”路上での靴磨き”が月に1回のペースで、岡山市街地の中心部で行われています。今では殆ど見られなくなった光景ですが、靴を磨いているのは25歳の男性です。なぜ路上で靴を磨くのか?その理由に迫りました。

(客)
「きれい、きれいですよ。すごくきれい。すげえ。変な言い方をすると銀座のクラブに行っても大丈夫。」

■月に1回路上で靴磨きをする25歳の青年…なぜ?

月に1回 路上で靴を磨く石田壮大さん(25)


岡山市中心部の表町などで、知人の店の軒先を借り、靴を磨いているのは石田壮大さんです。本職は工場勤務で、あくまでも趣味です。月に1回ほど低価格でサービスで提供していますがその実力は侮れません。

(客)
「簡単に汚れを落とすぐらいなら若い人でもいらっしゃるでしょうけど、ここまでいっちゃうっていうのは、ちょっと珍しいんじゃないですかね。」

客を驚かせる技術の一つが・・・

(石田 壮大さん)
「これから鏡面磨きをやろうと思います。普通のシューケアと違って、よりドレッシーにしてあげる磨きなんですけど。今はワックスを塗り重ねて下地を作ってあげているっていう。」

石田さんが磨いた靴は 驚くほどピカピカに輝く


ワックスを塗り重ねたあと少しだけ水をつけて磨くと・・・違いは一目瞭然です。

(石田 壮大さん)
「結婚式とかパーティーだとかにいいかなと思います。」

その腕前に客は後を絶ちません。

(客)
「鏡面磨きってやったこともないし、自分では出来ないので。光が違いますよね。」

(石田 壮大さん)
「それぞれ色んな傷があったりとか、育ち方も違ったりするんで、その人となりも分かるような気がして楽しいですね。」

■かつては当たり前の光景だった街角の「靴磨き」

1960年代の岡山駅前


路上での靴磨きは30年ほど前までは当たり前の光景でした。昔は道路の舗装が不十分だったため、ニーズがあったのです。

(客)
「​今はもういなくなったもんな。靴磨きが。
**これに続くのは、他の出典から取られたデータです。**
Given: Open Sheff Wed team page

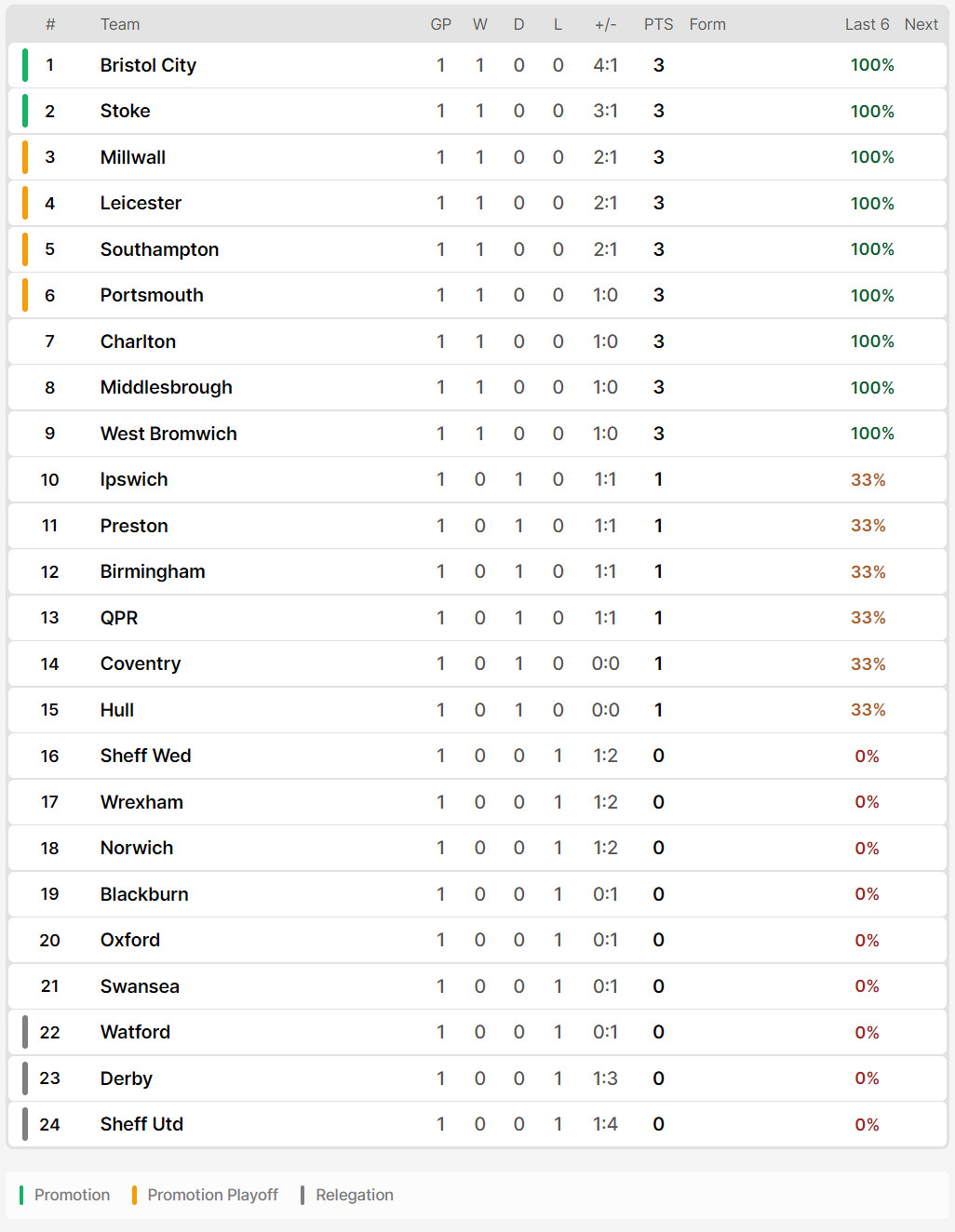Looking at the screenshot, I should (x=145, y=756).
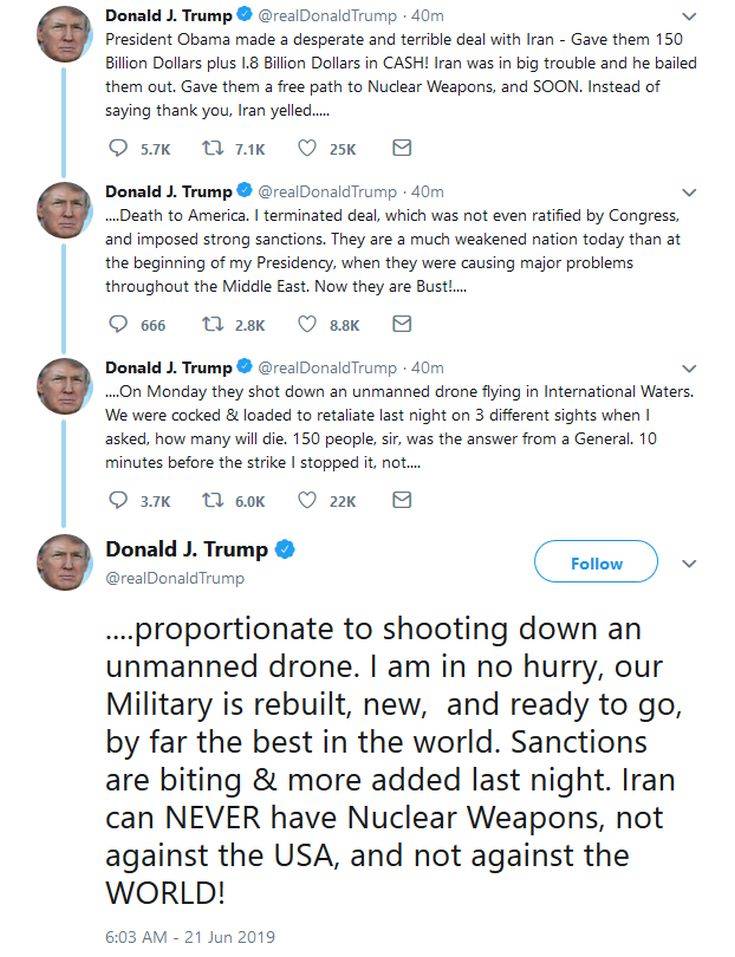Open the dropdown chevron beside Follow button
Viewport: 735px width, 957px height.
pos(688,564)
岡山でも昔いたんですよね。おったおった。」

若い石田さんが靴磨きを始めたきっかけは成人式。初めて購入した革靴の手入れについて調べるうちに、のめり込みました。

(石田 壮大さん)
「水分が多いクリームだったりとか、油分が多いクリームだったりとかするので、そのあたりを使い分けるんですけど。道具を買い集め、技術を磨く。この特技が自分を変えてくれるのではと路上に立つことを決意しました。」